Among the entries below, determine how many lines contain the word "agent" and state only that figure.

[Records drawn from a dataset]

%%

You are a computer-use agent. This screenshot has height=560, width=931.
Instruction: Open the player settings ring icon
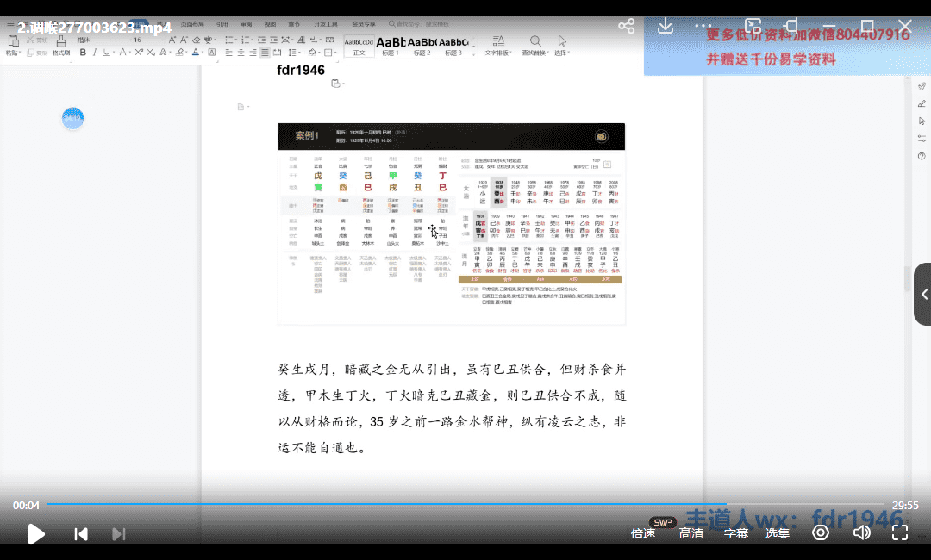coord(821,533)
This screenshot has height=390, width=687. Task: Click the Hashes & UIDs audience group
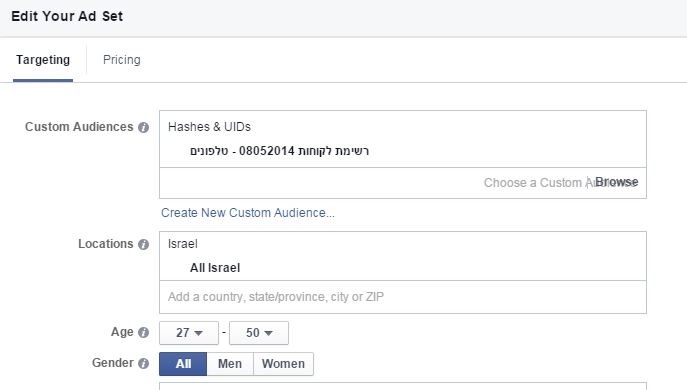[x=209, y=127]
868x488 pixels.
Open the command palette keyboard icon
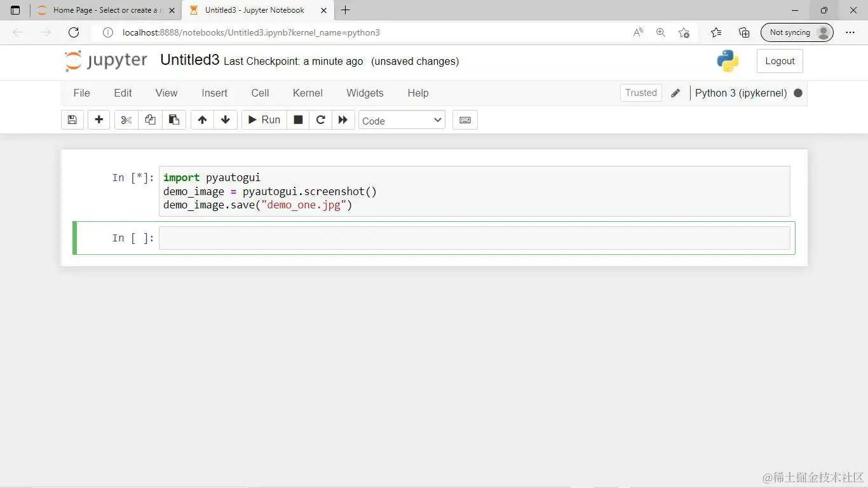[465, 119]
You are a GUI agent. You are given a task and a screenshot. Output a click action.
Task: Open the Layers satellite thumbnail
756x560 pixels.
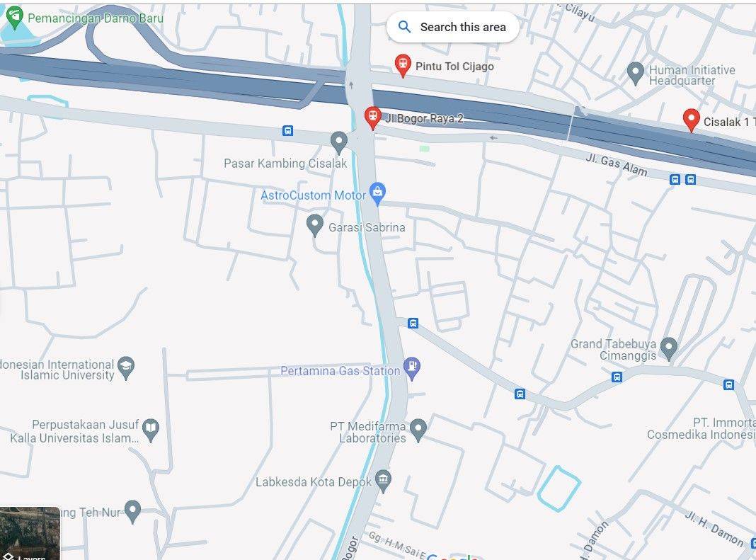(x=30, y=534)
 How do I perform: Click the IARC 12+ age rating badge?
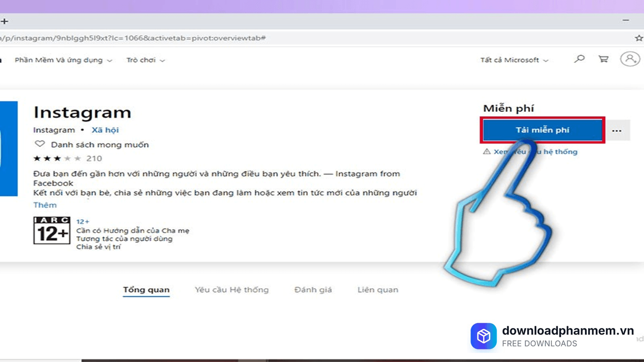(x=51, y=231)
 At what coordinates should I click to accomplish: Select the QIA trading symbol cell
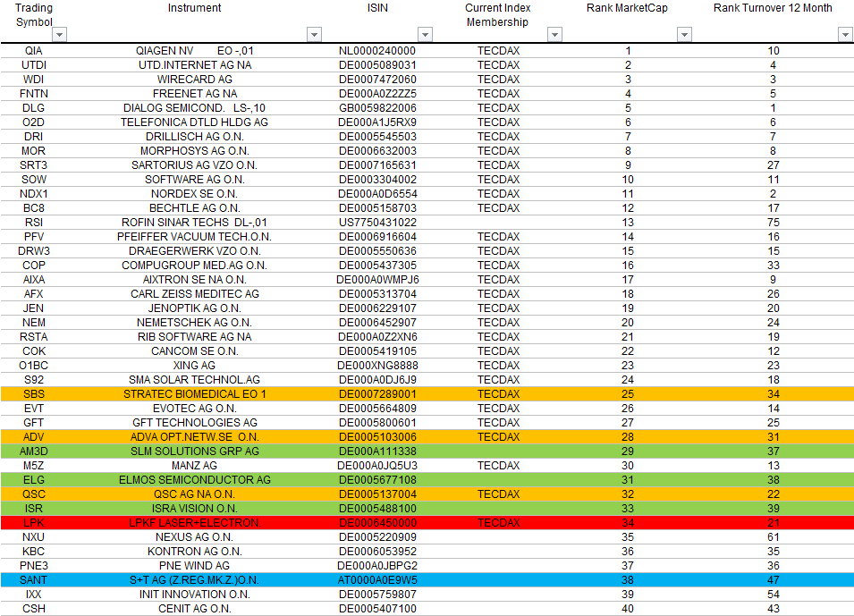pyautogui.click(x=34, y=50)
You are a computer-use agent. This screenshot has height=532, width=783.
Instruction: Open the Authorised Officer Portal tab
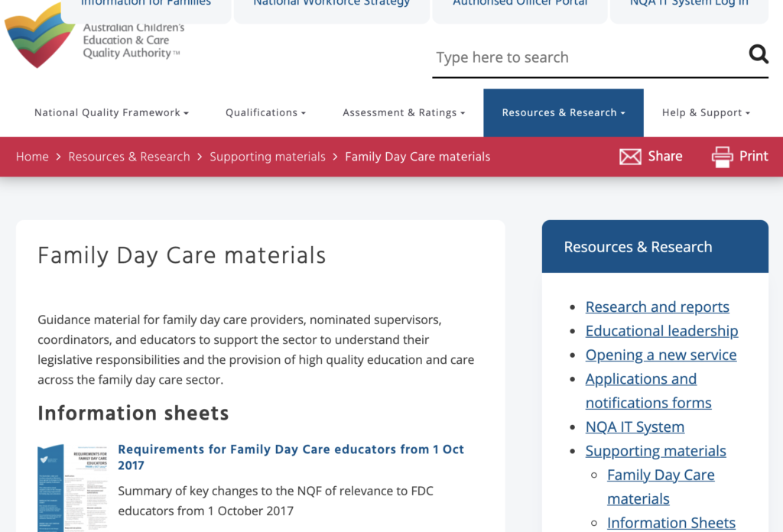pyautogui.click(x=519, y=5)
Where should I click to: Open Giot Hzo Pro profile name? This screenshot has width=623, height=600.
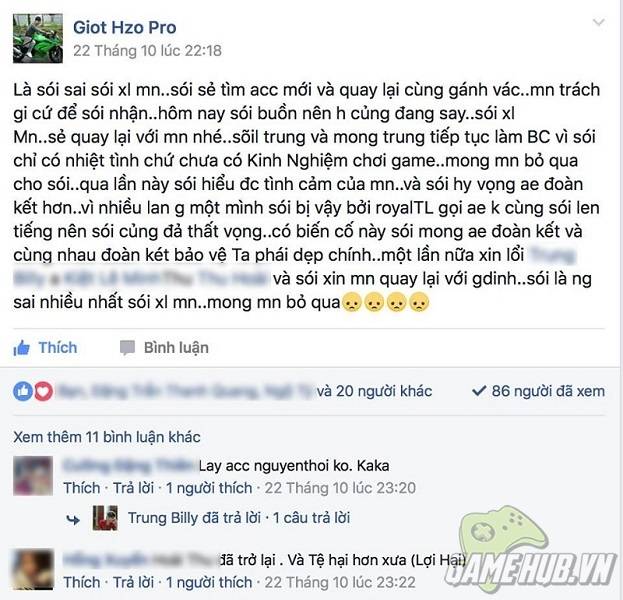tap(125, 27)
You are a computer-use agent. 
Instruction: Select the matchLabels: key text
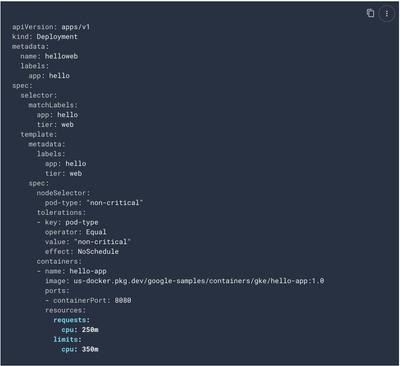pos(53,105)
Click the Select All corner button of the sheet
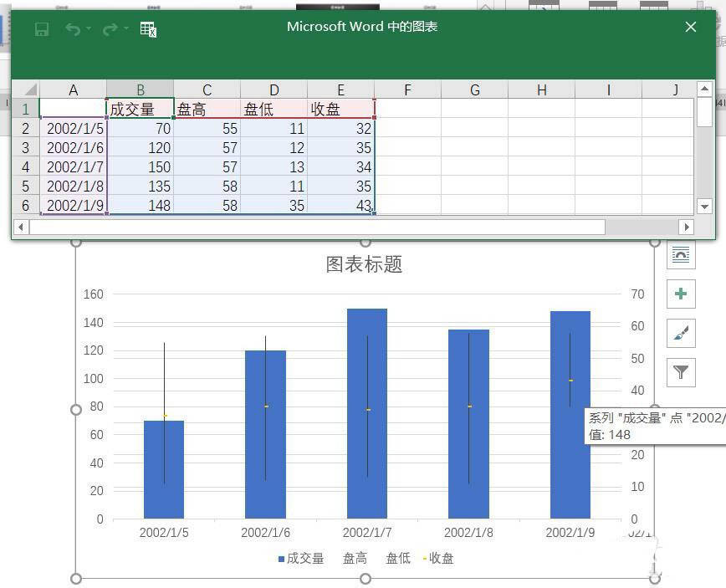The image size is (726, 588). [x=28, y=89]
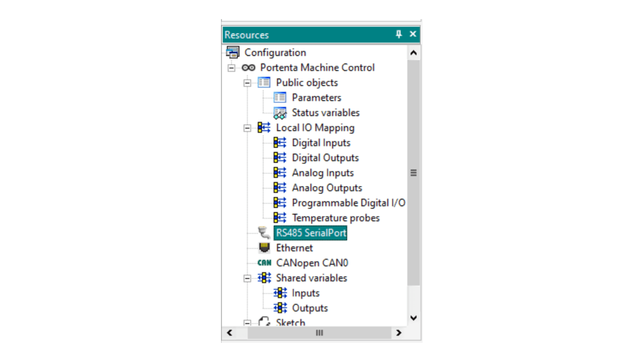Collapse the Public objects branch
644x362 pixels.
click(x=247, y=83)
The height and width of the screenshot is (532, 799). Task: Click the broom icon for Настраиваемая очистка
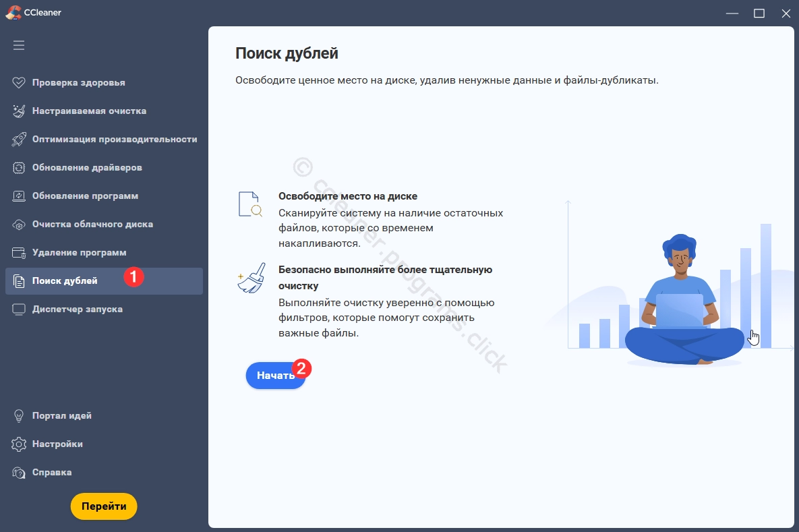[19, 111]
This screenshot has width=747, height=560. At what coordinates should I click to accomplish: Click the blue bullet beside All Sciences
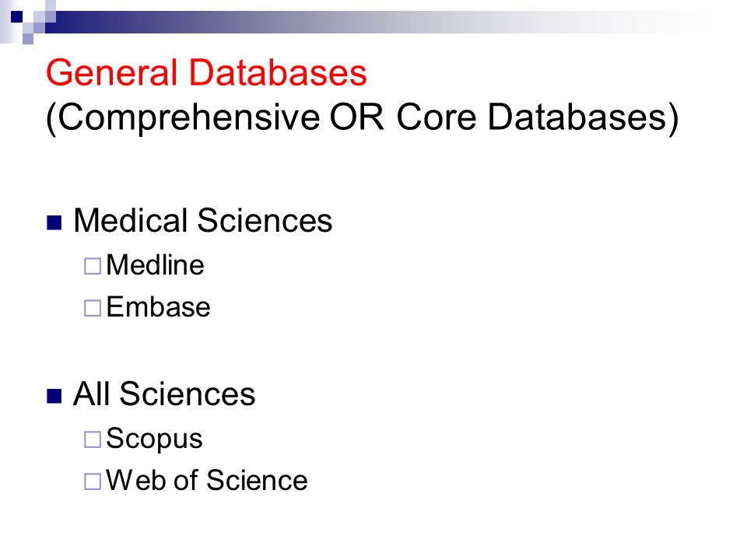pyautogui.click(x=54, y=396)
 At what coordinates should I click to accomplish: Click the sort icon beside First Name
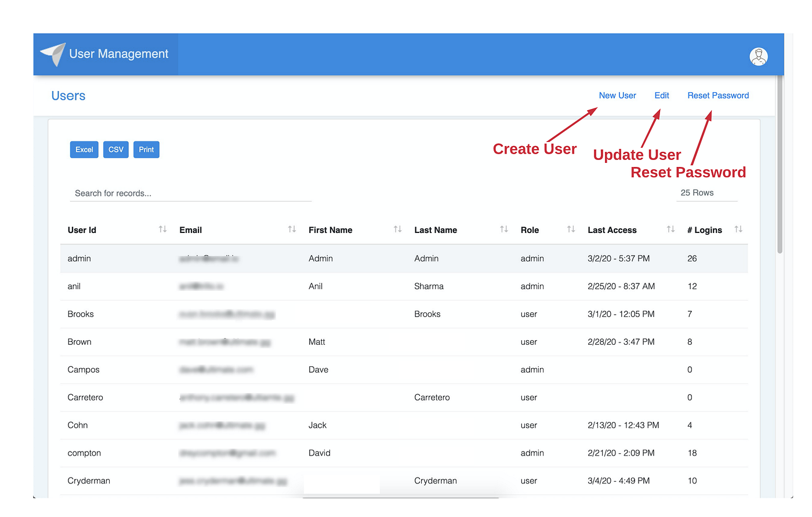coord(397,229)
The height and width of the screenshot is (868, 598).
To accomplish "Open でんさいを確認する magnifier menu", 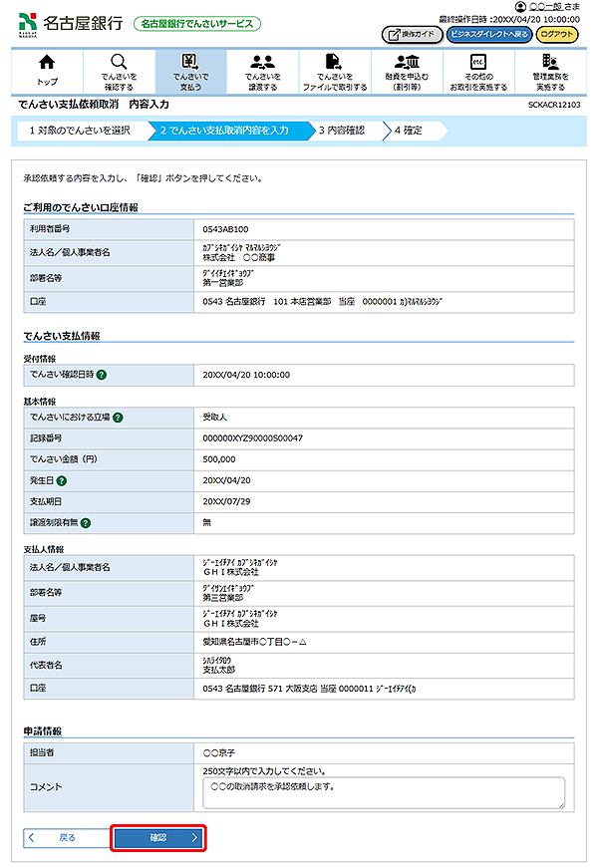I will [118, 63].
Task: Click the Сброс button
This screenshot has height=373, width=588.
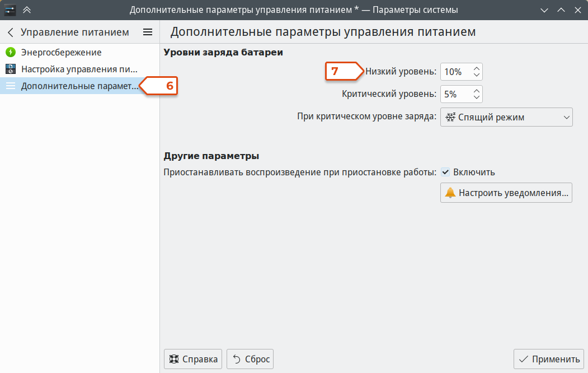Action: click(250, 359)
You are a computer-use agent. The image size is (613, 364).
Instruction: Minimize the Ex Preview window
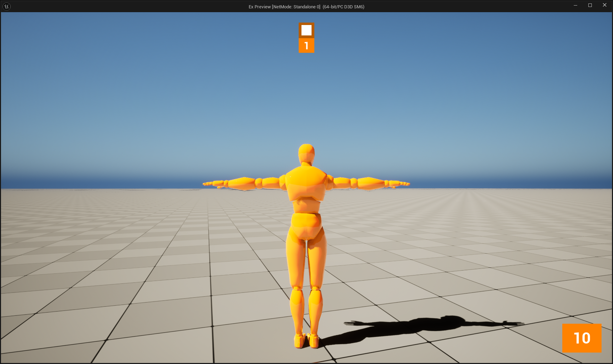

%%

* RESPONSE BELOW
5